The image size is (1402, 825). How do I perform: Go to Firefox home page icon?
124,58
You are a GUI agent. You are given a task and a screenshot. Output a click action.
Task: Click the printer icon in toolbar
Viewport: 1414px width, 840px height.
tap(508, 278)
::::::::
— Task item —
Output all the lines above. Keep each one exact.

— Solution to this problem —
The image size is (1402, 825). How do I perform: Go to Firefox home page icon?
124,58
You are a GUI agent. You are given a task and a screenshot. Output a click action.
Task: Click the printer icon in toolbar
Viewport: 1414px width, 840px height.
tap(508, 278)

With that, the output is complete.